4.2:2030年までに、すべての子どもが男女の区別なく、質の高い乳幼児の発達・ケア及び就学前教育にアクセスすることにより、初等教育を受ける準備が整うようにする。

4.3:2030年までに、すべての人々が男女の区別なく、手の届く質の高い技術教育・職業教育及び大学を含む高等教育への平等なアクセスを得られるようにする。

4.4:2030年までに、技術的・職業的スキルなど、雇用、働きがいのある人間らしい仕事及び起業に必要な技能を備えた若者と成人の割合を大幅に増加させる。

4.5:2030年までに、教育におけるジェンダー格差を無くし、障害者、先住⺠及び脆弱な立場にある子どもなど、脆弱層があらゆるレベルの教育や職業訓練に平等にアクセスできるようにする。

4.6:2030年までに、すべての若者及び大多数(男女ともに)の成人が、読み書き能力及び基本的計算能力を身に付けられるようにする。

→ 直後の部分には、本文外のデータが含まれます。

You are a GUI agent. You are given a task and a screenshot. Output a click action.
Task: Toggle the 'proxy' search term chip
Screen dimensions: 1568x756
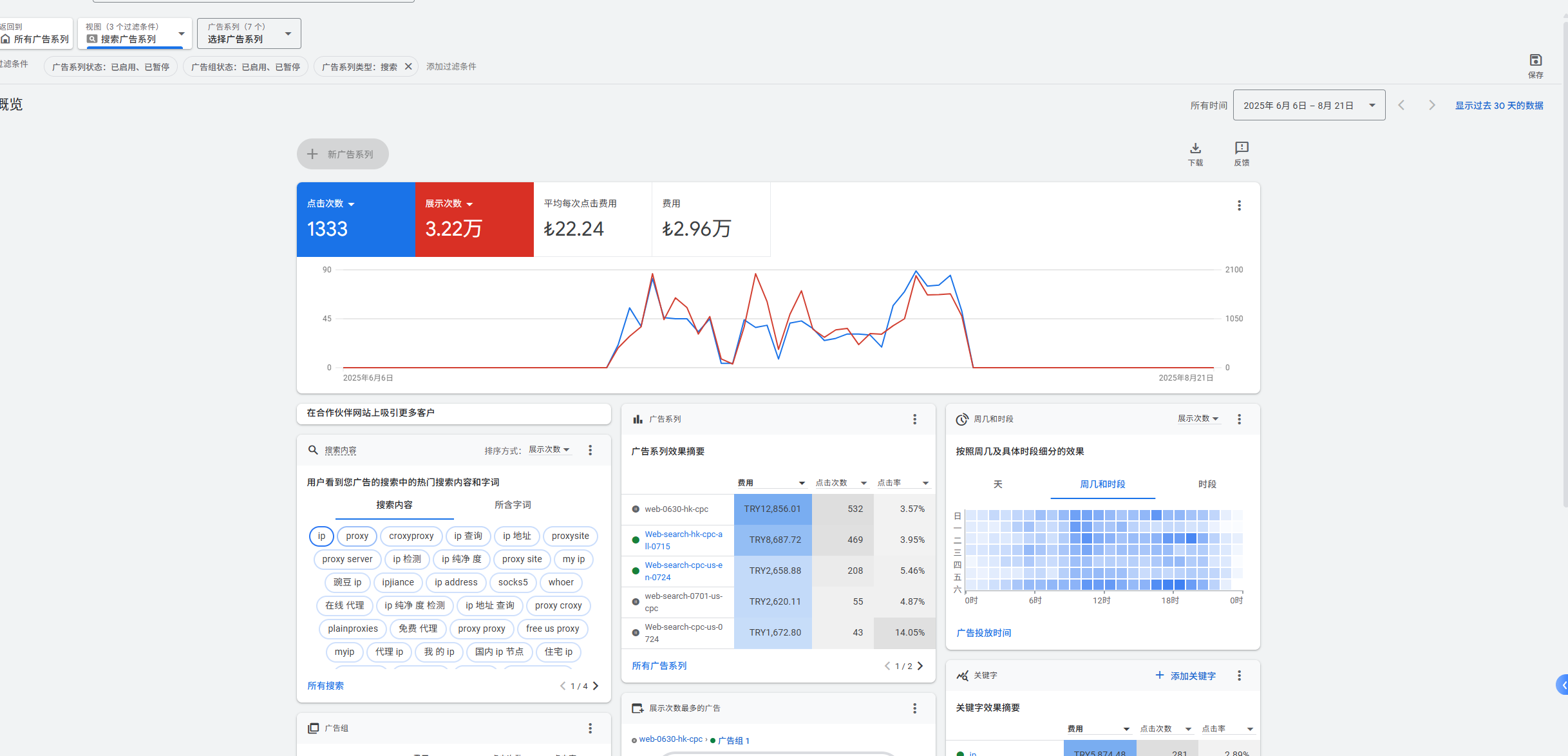tap(357, 536)
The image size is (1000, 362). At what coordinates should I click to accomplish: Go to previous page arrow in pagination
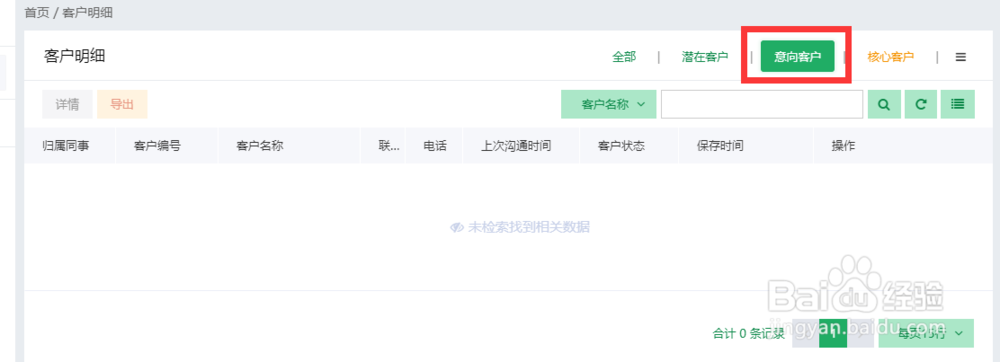(x=805, y=333)
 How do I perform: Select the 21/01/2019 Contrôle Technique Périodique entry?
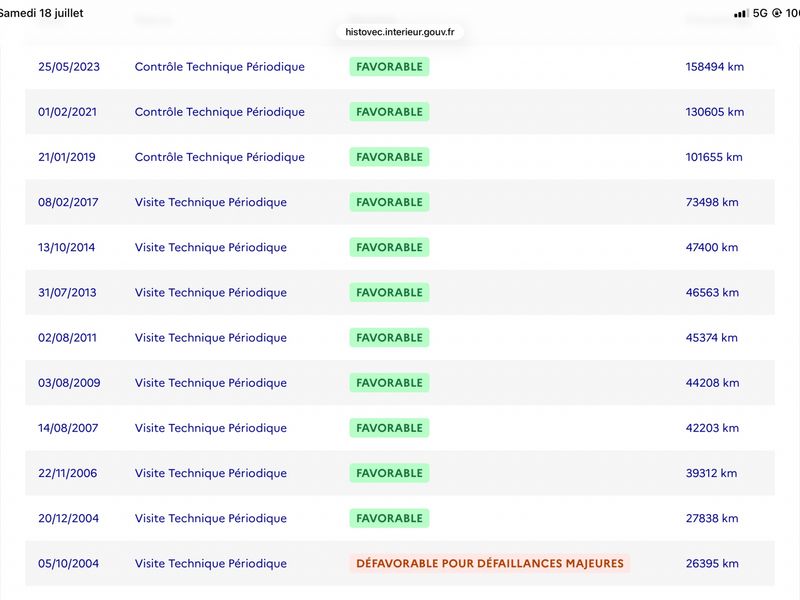(x=400, y=157)
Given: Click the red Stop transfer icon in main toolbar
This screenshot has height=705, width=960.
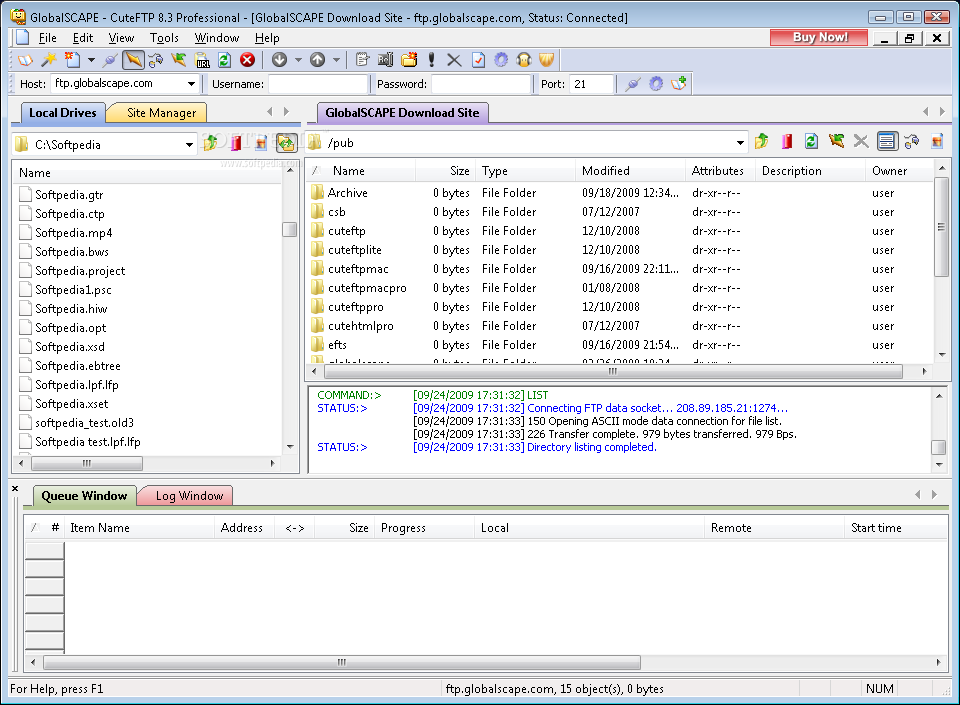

4.7:2030年までに、持続可能な開発のための教育及び持続可能なライフスタイル、人権、男女の平等、平和及び非暴力的文化の推進、グローバル・シチズンシップ、文化多様性と文化の持続可能な開発へ の貢献の理解の教育を通して、全ての学習者が、持続可能な開発を 促進するために必要な知識及び技能を習得できるようにする。

4.a:子ども、障害及びジェンダーに配慮した教育施設を構築・改良し、すべての人々に安全で非暴力的、包摂的、効果的な学習環境を提供できるようにする。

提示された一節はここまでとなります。